I'm not sure how well (or easily) this would extend to something like gp_dot_prod_cov, but given that the return type is always an Eigen::Matrix, it might not be too crazy

SteveBronder · 2019-10-30T15:51:04Z

Should the second one be for vectors that contain vectors of scalars? Something like below in pseudocode

template <typename Vec, require_vector_st<std::is_arithmetic, Vec>...,
 require_vector_vt<is_vector, Vec>...>
inline auto log_softmax(Vec&& v) {
  check_nonzero_size("log_softmax", "v", v);
// return_container does not exist yet but gives back either eigen or std vector type
  return_container_t<Vec> result(v.size());
  for(int i = 0; i < v.size(); i++){
    result[i] = log_softmax(std::forward<decltype(v[i])>(v[i]));
  }
  return result;
}

vector_like works for std::vectors, eigen vectors, and pointers (which are all array like accessible with []). I think here we may just want require_vector_*

In the future we may also want the above to work over containers of eigen vs. std vectors so we can have the eigen one just return a unaryExpr template type that can be lazy evaluated later

bbbales2 · 2019-10-30T15:55:20Z

Well at some point copies would be necessary. I don't think I can write a function that takes all the Stan types matrix, vector[], row_vector[], real[,] and doesn't require copies?

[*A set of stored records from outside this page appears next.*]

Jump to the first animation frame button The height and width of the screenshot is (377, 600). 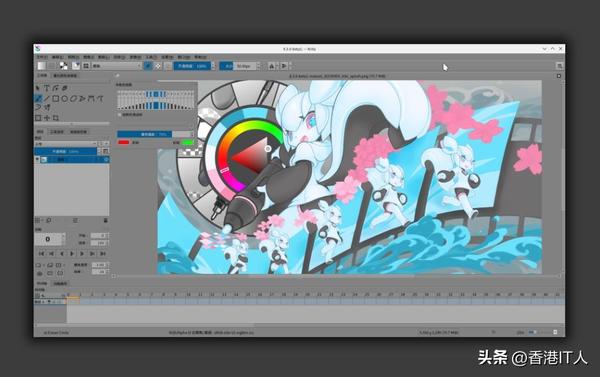[42, 253]
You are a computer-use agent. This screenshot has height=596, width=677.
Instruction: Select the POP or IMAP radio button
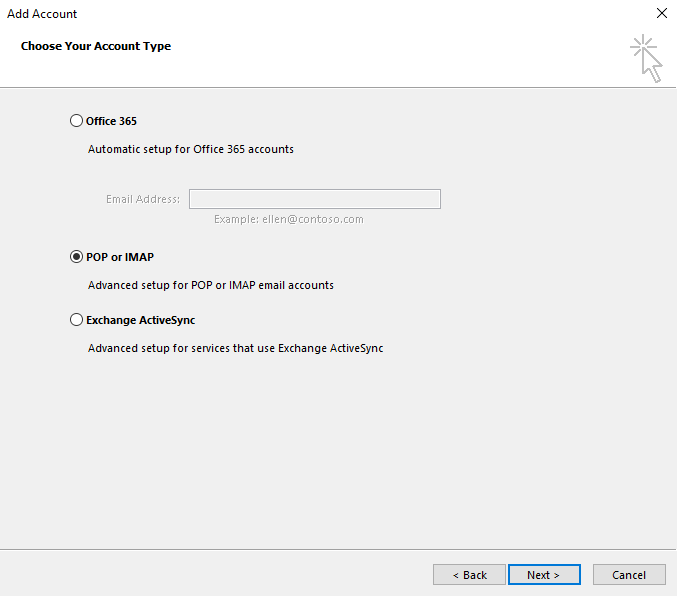(x=76, y=257)
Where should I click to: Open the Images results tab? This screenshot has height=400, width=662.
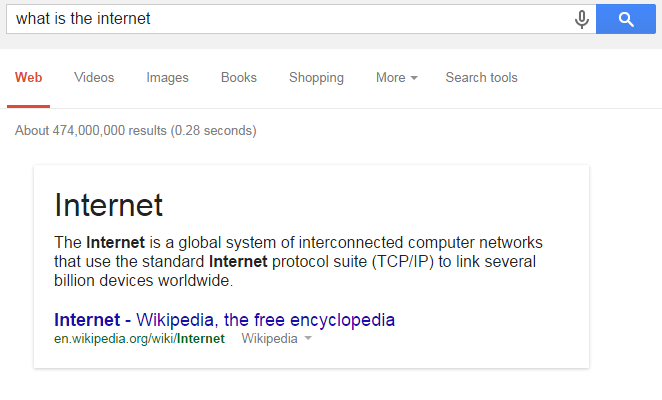pyautogui.click(x=167, y=78)
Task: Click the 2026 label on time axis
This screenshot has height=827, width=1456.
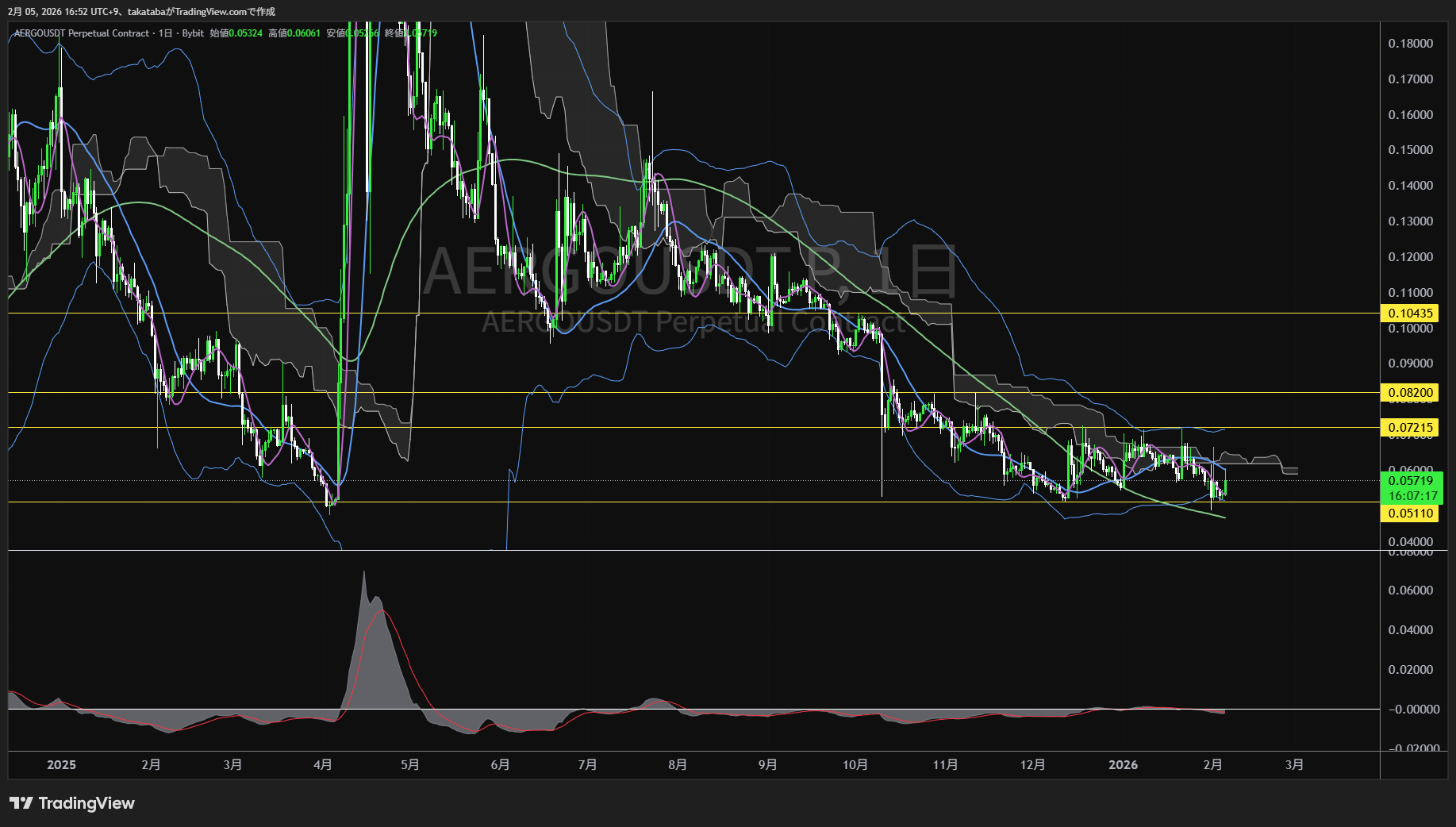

As another wrench, how do ragged arrays fit into this: stan-dev/design-docs#7? That wouldn't break what you have so far, but it would break any sort of matrix/real[,] equivalency we tried to set up, right? Or wrong?

bob-carpenter · 2019-10-30T21:51:00Z

On Oct 29, 2019, at 9:52 PM, Andrew Johnson ***@***.***> wrote: Why do these need to directly call Eigen functions? Don't we usually want to call Stan functions instead to get more efficient derivatives? I was referring to the matrix functions that have separate prim and rev implementations (e.g. log_sum_exp), so they would just be working with matrices/vectors of doubles (i.e. no need for autodiff/derivatives). The example I used (v.squaredNorm()) is from prim/mat/fun/dot_self. This will not be an efficient way to write this if it's not calling our vectorized exp and specialized sum functions. They're calling Eigen's vectorised functions, which can be faster (see this old forum post for benchmarking I've done with exp)

That should be fine for primitives assuming it returns the same results and isn't just reducing precision in favor of speed. We might then want to replace the basic implementation of `exp()` itself if Eigen has a better one than in the standard library. The vectorized functions won't vectorize over autodiff variables, as the values need to be peeled out. The best approach would be to use the adj-jac-apply where the whole thing could involve a single virtual function.

For instance, what happens to transpose as a function? I'm not sure what you mean here. There isn't an arr definition of transpose, so I'm not sure why this would need to change?

I see---didn't realize this was just to deal with vectorized array functions. Those are less worrisome as all the computations are independent on the items (at least until we can vectorize to a single virtual function call). ...

• Functions that directly modify the input (e.g. sort_asc)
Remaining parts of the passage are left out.